» **Work to be completed**:
Please restate the records that follow word for word, omitting any images.
----- Source information -----
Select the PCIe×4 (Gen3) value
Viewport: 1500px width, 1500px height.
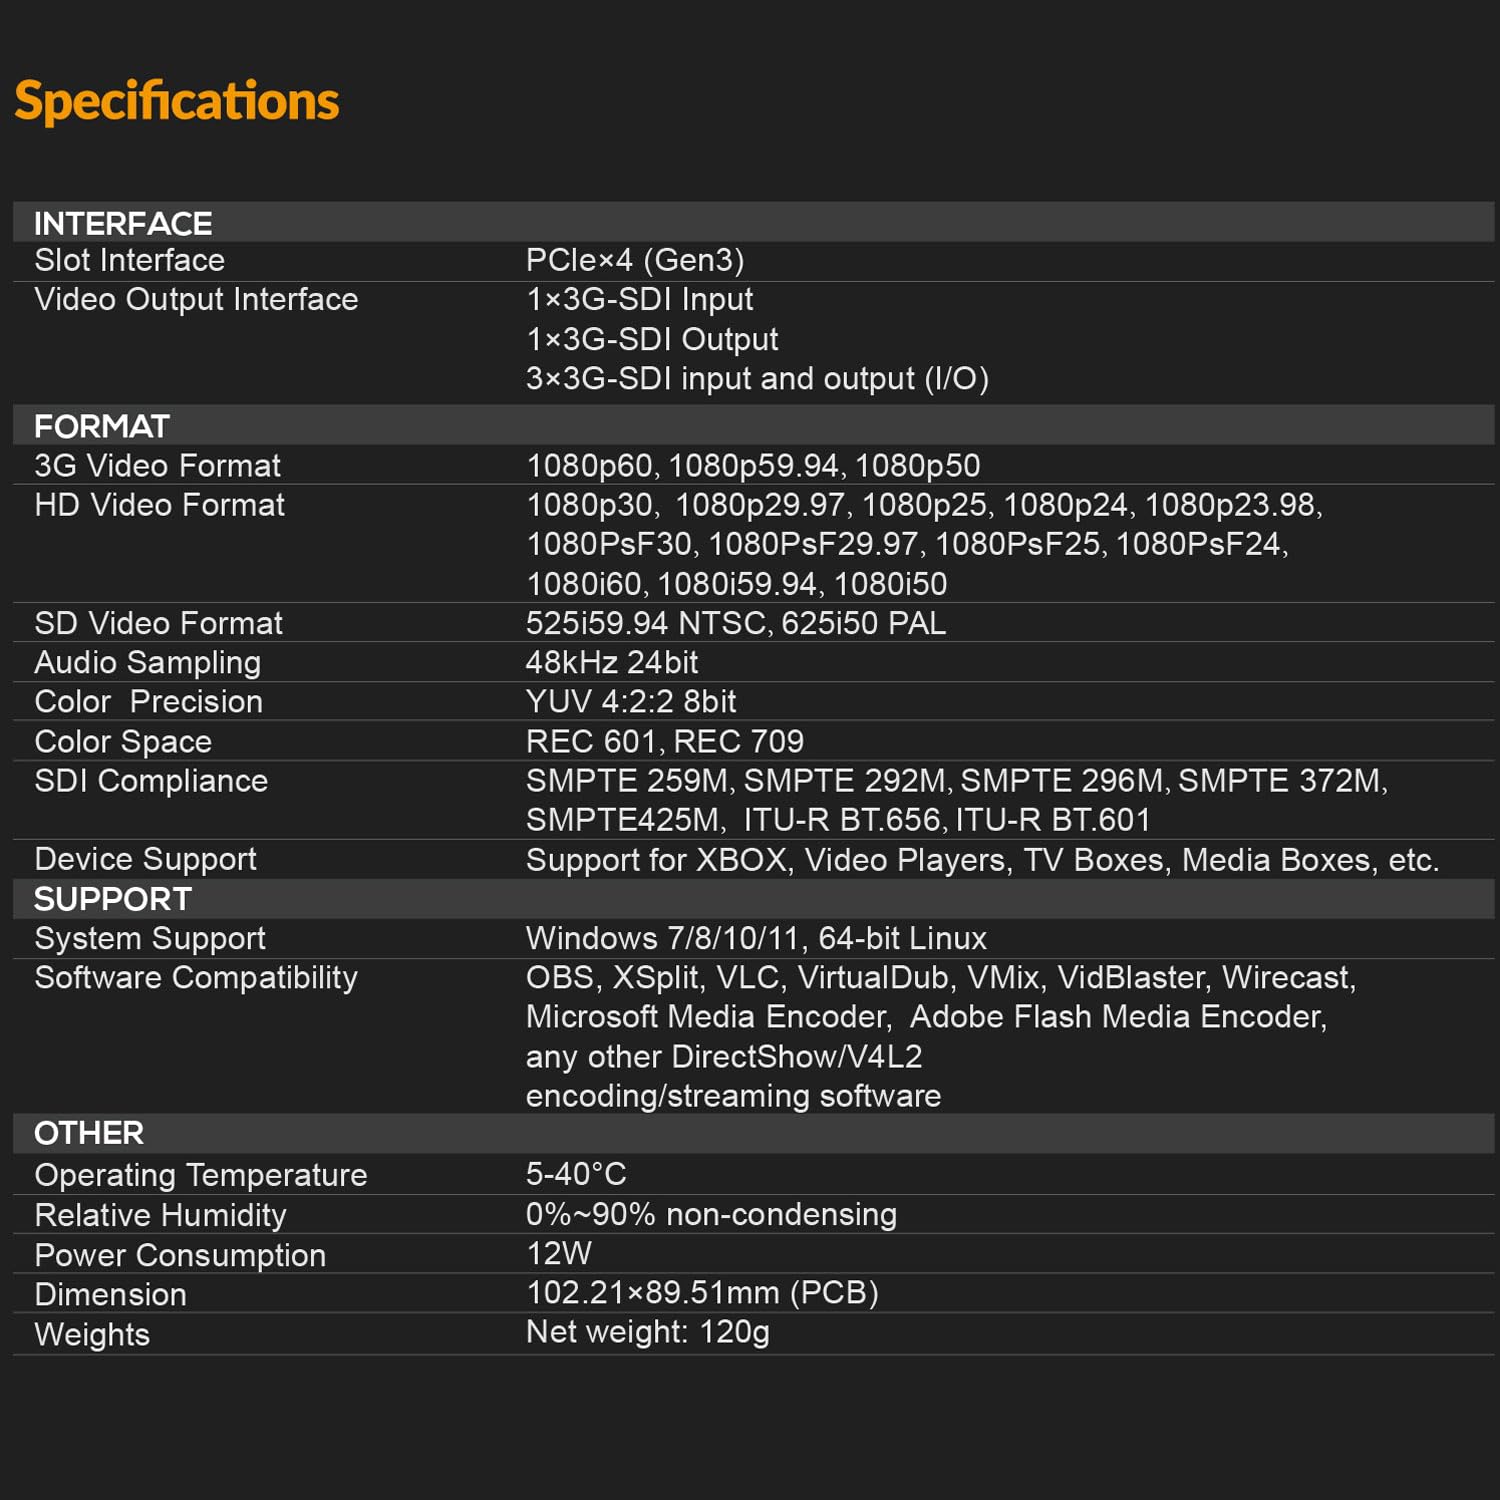click(x=635, y=260)
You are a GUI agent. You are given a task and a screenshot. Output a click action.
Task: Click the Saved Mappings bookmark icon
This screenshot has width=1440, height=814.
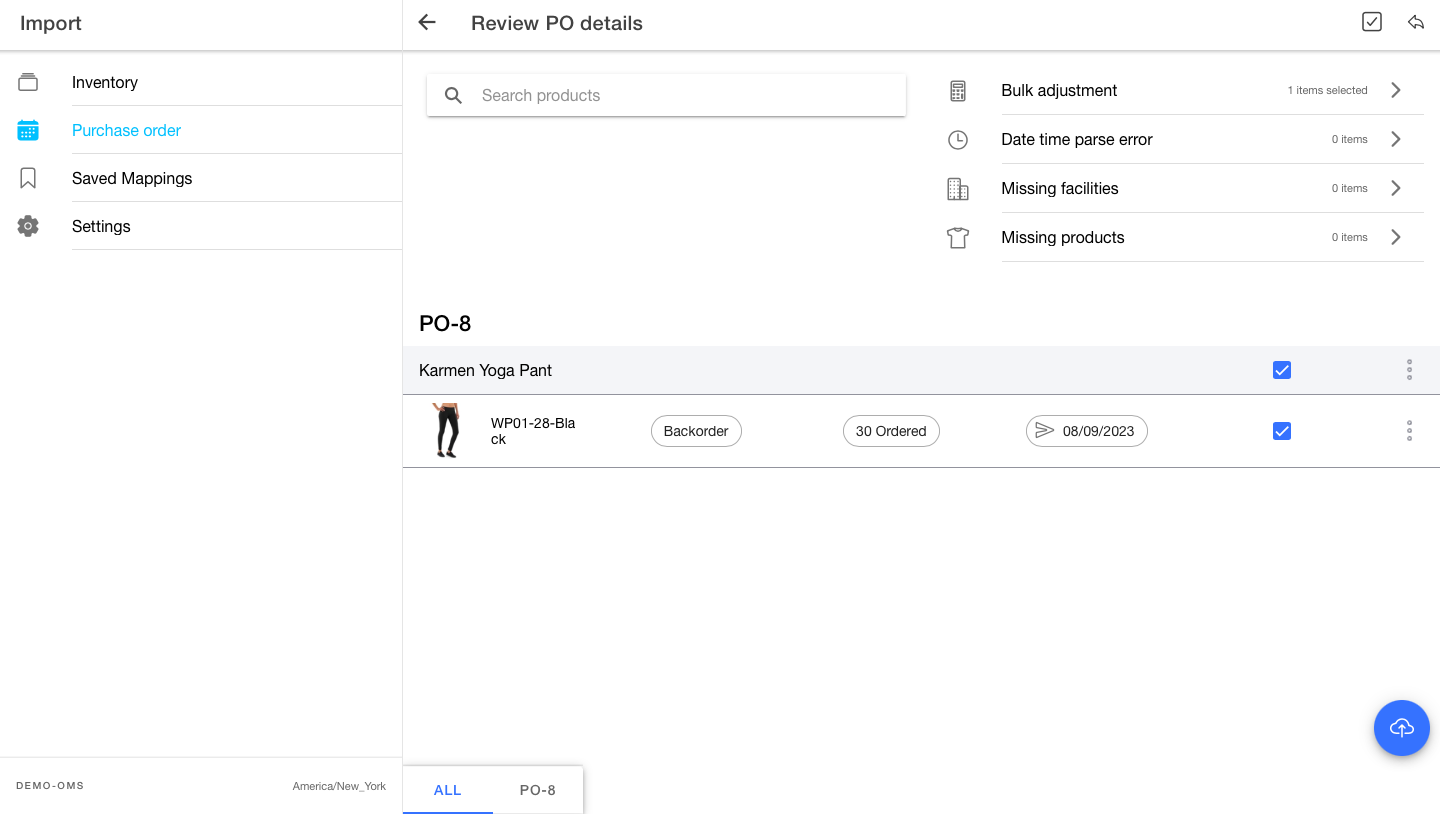28,178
-----
» **Response to this task**:
Select the PCIe×4 (Gen3) value
Viewport: 1500px width, 1500px height.
click(x=635, y=260)
You are a GUI agent. You are given a task and a screenshot. Output a click action.
Task: Click the Saved Mappings bookmark icon
This screenshot has width=1440, height=814.
28,178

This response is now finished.